VLPs are a promising complex molecular format for the development of vaccines, such as vaccines targeting emerging viruses and therapeutic cancer vaccines. Their size and shape enable an easy uptake by antigen-presenting cells (APCs) resulting in an effective induction of an adaptive immune response.
VLPs are formed by the recombinant expression of viral structural proteins. A method for the large-scale production of VLPs is production in suspension cell culture. Within such a VLP production project, a very time and labor consuming part is the development of a purification process to extract the VLPs from cell culture supernatant. The development of a purification strategy is a mainly experimental approach. Conventionally, the operational parameters are optimized via time and material consuming Design-of-Experiment (DoE) studies. Dozens of experiments are needed to screen a process design space that was manually chosen.

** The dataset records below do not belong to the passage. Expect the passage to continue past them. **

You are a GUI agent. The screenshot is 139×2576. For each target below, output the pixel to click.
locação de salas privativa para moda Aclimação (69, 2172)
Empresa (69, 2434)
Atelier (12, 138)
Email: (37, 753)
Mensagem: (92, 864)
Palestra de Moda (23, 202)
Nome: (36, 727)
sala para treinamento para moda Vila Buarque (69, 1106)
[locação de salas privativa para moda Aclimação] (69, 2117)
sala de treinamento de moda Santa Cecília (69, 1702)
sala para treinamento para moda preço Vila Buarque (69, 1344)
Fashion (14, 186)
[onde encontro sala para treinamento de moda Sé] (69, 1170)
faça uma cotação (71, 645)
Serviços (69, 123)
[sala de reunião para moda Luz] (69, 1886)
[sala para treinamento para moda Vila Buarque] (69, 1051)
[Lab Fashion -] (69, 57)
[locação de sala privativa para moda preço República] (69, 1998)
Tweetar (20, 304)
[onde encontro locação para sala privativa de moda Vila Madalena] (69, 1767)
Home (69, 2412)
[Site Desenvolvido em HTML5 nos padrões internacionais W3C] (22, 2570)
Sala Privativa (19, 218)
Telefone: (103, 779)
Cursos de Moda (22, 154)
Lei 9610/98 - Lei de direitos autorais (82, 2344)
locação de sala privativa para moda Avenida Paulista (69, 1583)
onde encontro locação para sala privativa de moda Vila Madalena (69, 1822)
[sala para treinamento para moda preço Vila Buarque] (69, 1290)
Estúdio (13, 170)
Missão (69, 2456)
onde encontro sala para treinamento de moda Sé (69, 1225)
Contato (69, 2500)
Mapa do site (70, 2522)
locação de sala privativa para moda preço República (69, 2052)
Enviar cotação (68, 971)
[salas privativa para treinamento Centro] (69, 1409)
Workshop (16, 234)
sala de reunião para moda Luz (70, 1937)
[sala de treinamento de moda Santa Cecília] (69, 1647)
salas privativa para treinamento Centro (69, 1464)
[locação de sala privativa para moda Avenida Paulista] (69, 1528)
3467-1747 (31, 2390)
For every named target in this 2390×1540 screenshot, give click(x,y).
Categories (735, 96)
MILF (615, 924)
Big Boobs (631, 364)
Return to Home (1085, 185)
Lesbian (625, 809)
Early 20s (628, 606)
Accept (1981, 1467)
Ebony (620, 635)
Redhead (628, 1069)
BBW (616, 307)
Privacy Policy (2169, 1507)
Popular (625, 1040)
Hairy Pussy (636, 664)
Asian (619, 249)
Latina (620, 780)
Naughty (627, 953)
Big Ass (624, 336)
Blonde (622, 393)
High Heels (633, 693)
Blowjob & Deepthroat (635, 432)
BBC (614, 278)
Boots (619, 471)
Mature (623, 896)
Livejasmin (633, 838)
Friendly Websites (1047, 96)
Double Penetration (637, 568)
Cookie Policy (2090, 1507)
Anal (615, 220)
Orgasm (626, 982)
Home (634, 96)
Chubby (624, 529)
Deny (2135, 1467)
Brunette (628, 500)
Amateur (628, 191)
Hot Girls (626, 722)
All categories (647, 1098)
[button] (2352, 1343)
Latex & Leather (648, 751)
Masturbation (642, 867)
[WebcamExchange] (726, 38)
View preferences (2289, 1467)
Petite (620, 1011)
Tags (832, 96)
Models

REDUCING THE EXPERIMENTAL EFFORT
In a cooperative project, GoSilico and Cevec pursued an innovative approach for the purification of VLPs. As chromatography media, a CIMmultus QA monolithic adsorber (BIA Separations) was selected and two initial chromatograms were generated: a gradient and a step-wise elution.
Based on this preliminary model, robust elution conditions were developed and the model uncertainty was quantified. Most of the host cell proteins could be removed and >95% of the VLPs could be recovered. Furthermore, the elution conditions achieved a base-line separation of two VLP variants that were co-eluting in the initial calibration experiments.
GENERATING A MODEL FOR FUTURE VLP PURIFICATION PROCESSES
Afterwards, a third chromatogram was used to reduce the model uncertainty and enable final process optimization with respect to flow rate and switch from gradient to step elutions. Based on the finalized model, an understanding of product quality attributes and their relation to process parameters could be shown, which is a requirement of the Quality-by-Design guideline set forth by the EMA and FDA. What is especially valuable for this case is the mechanistic model’s ability to predict the outcome of a scaled-up process, as the employed annulus shaped monolith is only available in a limited set of sizes.
In summary, the combination of a limited set of experiments and a mechanistic model enabled very efficient process optimization and design space characterization for an innovative molecular scaffold. This approach might constitute a future technology platform for the purification of VLPs and whenever a downstream platform process doesn’t yet exist.